:: SELECTED EXCERPT
Jordan had Henry observe Adam in resus for the day. He then stitched Adam up by withholding the news of Jessica giving birth and telling Adam just before their meeting with Henry. This resulted in Henry misinterpreting Adam's distress and giving him compassionate leave. An angry Adam confronted Jordan over stitching him up and through interrogation when Jordan forgot a medical term, realised there was something wrong with Jordan and that he would go to any lengths to hide it, including sacrifice Adam. Adam decided to resign rather than be pushed out but cited his many concerns about Jordan in his resignation letter. Jordan happened to read it and gave Adam an alternative resignation letter he had written, asking him to sign it. Later, Jordan froze midway through a life saving operation and Adam alone was able to come to his rescue because Adam knew of Jordan's problems. Realising he had a hold over Jordan, Adam decided against resigning and sent Jordan to his office to wait for him.
::::
:: DATA SECTION
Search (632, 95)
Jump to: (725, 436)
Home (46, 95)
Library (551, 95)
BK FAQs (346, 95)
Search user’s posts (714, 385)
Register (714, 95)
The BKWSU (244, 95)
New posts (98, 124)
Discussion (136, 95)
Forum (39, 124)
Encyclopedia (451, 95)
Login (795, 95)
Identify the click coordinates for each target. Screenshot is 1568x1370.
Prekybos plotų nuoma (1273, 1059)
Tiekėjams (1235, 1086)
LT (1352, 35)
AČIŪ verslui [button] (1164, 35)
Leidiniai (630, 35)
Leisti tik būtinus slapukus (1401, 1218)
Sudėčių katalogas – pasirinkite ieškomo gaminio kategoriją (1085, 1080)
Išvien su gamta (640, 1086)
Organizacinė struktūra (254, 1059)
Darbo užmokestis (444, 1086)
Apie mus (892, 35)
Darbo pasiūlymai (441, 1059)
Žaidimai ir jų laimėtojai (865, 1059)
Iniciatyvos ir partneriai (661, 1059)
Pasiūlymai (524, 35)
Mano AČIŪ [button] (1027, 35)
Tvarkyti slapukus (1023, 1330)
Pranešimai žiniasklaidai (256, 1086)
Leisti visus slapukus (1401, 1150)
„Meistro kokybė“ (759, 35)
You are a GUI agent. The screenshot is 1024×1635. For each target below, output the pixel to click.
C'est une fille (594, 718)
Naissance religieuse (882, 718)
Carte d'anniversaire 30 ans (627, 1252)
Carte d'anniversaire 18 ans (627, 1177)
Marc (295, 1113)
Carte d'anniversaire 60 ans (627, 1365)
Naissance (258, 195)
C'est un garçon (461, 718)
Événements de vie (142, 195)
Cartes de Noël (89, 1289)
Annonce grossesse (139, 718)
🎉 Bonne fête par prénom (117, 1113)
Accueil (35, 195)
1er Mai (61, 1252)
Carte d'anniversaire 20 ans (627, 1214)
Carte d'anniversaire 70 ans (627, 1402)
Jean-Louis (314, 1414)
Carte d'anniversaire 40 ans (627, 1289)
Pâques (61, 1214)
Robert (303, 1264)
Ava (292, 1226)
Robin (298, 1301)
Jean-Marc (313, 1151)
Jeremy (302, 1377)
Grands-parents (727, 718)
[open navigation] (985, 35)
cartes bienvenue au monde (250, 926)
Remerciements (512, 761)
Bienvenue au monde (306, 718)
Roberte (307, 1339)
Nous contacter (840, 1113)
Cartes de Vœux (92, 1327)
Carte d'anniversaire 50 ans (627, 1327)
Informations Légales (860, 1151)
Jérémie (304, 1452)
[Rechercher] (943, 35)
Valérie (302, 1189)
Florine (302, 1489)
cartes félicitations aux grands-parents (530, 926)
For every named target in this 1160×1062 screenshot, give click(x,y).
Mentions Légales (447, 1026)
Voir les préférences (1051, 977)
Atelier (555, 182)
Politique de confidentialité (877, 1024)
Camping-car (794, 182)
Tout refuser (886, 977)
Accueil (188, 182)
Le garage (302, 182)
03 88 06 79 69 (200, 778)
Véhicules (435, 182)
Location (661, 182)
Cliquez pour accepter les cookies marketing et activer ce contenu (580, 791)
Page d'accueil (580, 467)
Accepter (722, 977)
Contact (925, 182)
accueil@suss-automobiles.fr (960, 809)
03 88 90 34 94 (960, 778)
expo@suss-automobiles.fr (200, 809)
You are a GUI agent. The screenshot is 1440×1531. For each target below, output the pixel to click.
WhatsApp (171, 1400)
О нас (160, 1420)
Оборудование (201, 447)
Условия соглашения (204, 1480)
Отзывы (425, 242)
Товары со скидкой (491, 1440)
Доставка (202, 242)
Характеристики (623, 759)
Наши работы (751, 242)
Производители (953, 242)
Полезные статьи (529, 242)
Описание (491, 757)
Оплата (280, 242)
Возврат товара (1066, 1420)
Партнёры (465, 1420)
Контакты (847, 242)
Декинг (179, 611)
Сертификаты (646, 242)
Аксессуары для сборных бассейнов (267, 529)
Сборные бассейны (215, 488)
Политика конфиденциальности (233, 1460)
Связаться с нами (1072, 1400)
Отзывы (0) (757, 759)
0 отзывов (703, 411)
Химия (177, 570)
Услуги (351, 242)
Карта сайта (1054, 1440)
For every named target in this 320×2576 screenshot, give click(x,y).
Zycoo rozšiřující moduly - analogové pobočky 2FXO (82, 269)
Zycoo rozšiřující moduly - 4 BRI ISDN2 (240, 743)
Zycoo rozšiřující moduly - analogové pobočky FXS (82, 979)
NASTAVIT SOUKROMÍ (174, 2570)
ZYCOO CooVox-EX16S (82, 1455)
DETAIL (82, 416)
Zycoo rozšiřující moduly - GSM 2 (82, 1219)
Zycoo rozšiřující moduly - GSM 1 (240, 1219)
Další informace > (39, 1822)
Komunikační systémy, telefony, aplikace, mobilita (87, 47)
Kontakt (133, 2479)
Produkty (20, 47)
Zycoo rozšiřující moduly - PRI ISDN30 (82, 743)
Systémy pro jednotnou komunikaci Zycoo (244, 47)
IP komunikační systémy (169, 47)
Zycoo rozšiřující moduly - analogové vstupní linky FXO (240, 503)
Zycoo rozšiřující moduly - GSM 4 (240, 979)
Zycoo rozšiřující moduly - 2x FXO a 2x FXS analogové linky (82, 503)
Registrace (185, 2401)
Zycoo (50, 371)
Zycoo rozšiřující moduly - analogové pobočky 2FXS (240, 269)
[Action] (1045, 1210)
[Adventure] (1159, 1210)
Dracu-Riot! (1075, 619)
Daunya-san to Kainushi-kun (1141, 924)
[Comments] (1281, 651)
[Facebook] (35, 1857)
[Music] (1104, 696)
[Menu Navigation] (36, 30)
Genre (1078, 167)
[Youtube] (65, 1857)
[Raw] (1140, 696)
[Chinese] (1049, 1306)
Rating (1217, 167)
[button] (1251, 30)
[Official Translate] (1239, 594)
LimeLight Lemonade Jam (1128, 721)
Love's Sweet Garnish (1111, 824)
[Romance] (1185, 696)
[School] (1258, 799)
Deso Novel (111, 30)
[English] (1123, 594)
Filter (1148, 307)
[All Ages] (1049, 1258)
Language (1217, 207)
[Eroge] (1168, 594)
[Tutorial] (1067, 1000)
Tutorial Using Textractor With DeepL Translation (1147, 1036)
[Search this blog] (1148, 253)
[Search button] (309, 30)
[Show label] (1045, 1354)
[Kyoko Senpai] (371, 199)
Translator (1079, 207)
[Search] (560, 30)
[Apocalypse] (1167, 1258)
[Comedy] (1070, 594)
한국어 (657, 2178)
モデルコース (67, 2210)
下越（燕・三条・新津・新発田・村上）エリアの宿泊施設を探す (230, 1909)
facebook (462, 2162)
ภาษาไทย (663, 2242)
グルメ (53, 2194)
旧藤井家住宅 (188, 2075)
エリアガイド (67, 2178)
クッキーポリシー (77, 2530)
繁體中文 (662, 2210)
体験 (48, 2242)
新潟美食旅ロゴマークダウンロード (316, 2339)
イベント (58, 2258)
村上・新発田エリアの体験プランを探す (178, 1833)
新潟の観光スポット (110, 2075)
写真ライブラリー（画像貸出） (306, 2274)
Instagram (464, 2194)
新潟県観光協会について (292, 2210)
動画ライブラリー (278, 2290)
::::
* **EXERCISES TO COMPLETE**:
[a] In the plot summary about Adam and Jordan, do these statements agree with it? Answer yes or no for each, and quote the deciding words. (i) Henry gave Adam compassionate leave. (ii) Adam realized something was wrong with Jordan when Jordan forgot a medical term. (iii) In the end, Adam went ahead with his resignation.
[b] Carry on the plot summary about Adam and Jordan from the point where it stops.
This material was taken from a different source than the text.

* **RESULTS OF THE EXERCISE**:
[a]
(i) Yes: "giving him compassionate leave"
(ii) Yes: "when Jordan forgot a medical term, realised there was something wrong with Jordan"
(iii) No: "Adam decided against resigning"

[b]
Jordan confided his condition to Adam who suggest they conceal it from their boss, Professor Henry Williams, and continue to work side by side in the ED. He also suggested Jordan enjoy his last few months and offered to ease some of the workload. Jordan grew close to Zoe and a concerned Adam asked him to confide in her. He wrote a letter, leaving it in her pigeonhole but she never got round to reading it so he retrieved it. Jordan and Zoe got into a relationship and later on planned a trip to Rome together. On the day of departure, midway through examining a patient, Jordan collapsed and had a seizure. Charlie called Zoe who tried to deal with Jordan in a professional manner despite her feelings for him. From an MRI scan, Charlie and Zoe discovered the truth but concealed Jordan's fit from the rest of the staff, blaming it on a vasovagal attack. Finding out from Adam that Jordan knew he was dying, Zoe asked why he never told her and said she couldn't cope with death in her personal life as well as her professional life. Jordan then took leave off, and spent his time living in a hotel near the sea, where he develops a close relationship with an Italian woman, who was a cleaner at his hotel, and helped to look after him. Zoe, becoming increasingly worried, tries to track down Jordan, finding his hotel when Jordan nearly exposes himself saving a man's life at a party at the hotel. Jordan starts to have suicidal thoughts, and is seen with a needle and vial among his possessions, but then decides against it. When Zoe does actually meet him, Jordan does not want to have anything to do with her.

Eventually Jordan's condition deteriorates to the point where he has to be hospitalised, causing a very worried Zoe to start bunking off her hospital duties to be at his bedside. Eventually Jordan has the option to have the life-saving operation, which he was earlier offered, but declined because he believed it would leave him with brain damage, leaving him unable to practice medicine but he wants to die, and his consent has to be given. With him falling into unconsciousness, Zoe forges his signature. This saves his life, but temporarily damages their relationship.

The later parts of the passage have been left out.